> _Passage shown_
****************

4 of 4 people found the following review helpful:
4.0 out of 5 stars
painfully honest but short on compassion,
By A Customer
This review is from: The Bride Wore Red (Paperback)
Robbie Clipper Sethi writes well. Her images are powerful and vivid. Her brutal honesty is refreshing to someone like me (an Indian who grew up in the U.S. and married an American man. I escaped the suffocating presence and expectations of Indian in-laws). However, most of her stories lack compassion for the Indian paradigm of family. I may have avoided the "down-side" of the extended family network but I am also missing out on the love, support and togetherness of an extended Indian family. Also, not all families are so difficult, ethnocentric, egocentric and--basically crazy. This book is a great starting point but clearly there are many more stories to tell.
3 of 3 people found the following review helpful:
4.0 out of 5 stars
Not Racist, Honest but with Humor,
By Only Me I Am (Boston, MA) - See all my reviews
This review is from: The Bride Wore Red (Paperback)

****************

> _Word and element pointing listing_

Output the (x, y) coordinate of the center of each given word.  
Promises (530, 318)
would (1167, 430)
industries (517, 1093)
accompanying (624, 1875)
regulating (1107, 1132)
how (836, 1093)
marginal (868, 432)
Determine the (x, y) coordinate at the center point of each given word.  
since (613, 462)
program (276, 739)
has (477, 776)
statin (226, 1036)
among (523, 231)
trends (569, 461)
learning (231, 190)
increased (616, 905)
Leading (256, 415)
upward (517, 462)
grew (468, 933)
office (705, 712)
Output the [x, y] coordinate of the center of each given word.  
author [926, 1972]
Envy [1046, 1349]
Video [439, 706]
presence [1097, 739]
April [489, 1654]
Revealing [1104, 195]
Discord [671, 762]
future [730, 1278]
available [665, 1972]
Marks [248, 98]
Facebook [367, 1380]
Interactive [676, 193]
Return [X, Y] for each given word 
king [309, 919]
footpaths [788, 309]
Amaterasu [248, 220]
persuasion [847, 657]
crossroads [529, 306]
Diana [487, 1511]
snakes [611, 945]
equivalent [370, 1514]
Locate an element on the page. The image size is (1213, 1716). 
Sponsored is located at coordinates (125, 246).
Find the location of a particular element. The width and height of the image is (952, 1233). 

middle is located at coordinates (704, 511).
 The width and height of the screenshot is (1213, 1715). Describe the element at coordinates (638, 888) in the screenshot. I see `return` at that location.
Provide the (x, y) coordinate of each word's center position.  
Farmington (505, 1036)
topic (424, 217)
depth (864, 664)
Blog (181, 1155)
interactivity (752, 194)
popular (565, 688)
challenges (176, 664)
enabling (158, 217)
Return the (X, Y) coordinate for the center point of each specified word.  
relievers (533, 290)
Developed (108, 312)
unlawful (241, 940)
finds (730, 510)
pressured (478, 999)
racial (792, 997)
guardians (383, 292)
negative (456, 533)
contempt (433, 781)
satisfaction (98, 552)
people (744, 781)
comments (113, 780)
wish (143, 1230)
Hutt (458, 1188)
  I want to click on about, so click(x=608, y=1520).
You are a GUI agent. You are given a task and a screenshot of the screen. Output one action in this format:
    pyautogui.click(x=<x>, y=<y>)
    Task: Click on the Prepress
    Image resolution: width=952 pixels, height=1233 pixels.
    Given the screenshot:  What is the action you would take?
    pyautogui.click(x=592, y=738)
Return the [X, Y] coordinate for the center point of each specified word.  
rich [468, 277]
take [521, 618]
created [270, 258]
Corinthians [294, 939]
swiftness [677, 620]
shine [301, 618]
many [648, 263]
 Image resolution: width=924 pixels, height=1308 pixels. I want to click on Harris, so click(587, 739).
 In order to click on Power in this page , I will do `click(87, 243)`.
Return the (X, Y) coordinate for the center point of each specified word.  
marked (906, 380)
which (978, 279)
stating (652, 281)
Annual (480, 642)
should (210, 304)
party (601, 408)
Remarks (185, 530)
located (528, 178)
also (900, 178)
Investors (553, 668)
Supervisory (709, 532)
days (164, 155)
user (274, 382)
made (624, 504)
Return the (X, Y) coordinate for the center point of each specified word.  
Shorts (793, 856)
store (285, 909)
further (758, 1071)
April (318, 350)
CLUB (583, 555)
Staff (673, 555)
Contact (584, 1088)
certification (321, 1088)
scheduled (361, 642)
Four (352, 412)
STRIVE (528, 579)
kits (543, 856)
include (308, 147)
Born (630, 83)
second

****************

> _Exercises to complete_
(A) Please edit the book review by writing out everything from "Robbie Clipper Sethi" down to "stories to tell.", with "suffocating" changed to "stifling".
(B) In the first book review, why does the reviewer find the author's brutal honesty refreshing?

> _Answers below_
(A)
Robbie Clipper Sethi writes well. Her images are powerful and vivid. Her brutal honesty is refreshing to someone like me (an Indian who grew up in the U.S. and married an American man. I escaped the stifling presence and expectations of Indian in-laws). However, most of her stories lack compassion for the Indian paradigm of family. I may have avoided the "down-side" of the extended family network but I am also missing out on the love, support and togetherness of an extended Indian family. Also, not all families are so difficult, ethnocentric, egocentric and--basically crazy. This book is a great starting point but clearly there are many more stories to tell.

(B) The reviewer is an Indian who grew up in the U.S. and married an American man. The reviewer escaped the suffocating presence and expectations of Indian in-laws.